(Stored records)

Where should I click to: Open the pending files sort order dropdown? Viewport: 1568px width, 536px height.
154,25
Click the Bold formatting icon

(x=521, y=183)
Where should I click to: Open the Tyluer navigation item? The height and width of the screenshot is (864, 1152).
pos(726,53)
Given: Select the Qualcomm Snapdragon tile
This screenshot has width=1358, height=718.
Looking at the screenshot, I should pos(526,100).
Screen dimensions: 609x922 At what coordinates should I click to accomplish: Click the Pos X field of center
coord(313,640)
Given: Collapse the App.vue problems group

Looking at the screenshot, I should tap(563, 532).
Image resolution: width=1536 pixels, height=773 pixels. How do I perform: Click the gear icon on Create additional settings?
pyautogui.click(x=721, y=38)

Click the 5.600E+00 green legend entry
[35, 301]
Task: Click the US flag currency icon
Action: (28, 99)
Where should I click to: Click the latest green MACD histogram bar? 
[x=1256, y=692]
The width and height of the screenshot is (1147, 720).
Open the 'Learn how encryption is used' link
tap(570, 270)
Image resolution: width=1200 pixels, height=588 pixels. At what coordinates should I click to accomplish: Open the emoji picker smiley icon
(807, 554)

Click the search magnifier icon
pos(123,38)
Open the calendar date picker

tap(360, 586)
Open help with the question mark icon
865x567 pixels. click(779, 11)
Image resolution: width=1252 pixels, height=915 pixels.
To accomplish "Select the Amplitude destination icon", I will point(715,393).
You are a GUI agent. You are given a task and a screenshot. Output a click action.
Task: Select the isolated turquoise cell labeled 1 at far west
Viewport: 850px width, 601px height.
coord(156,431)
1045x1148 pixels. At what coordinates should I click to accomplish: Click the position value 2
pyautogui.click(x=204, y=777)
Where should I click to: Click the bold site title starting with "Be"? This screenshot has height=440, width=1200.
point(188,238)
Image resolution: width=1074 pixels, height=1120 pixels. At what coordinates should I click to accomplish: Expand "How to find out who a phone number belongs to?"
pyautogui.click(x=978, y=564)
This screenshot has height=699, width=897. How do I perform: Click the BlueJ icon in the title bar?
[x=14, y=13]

Task to carry out:
Review the preceding data and report every line that includes the string "Select".

Result of this exercise:
Given: Select the Qualcomm Snapdragon tile
To accomplish "Select the Amplitude destination icon", I will point(715,393).
Task: Select the isolated turquoise cell labeled 1 at far west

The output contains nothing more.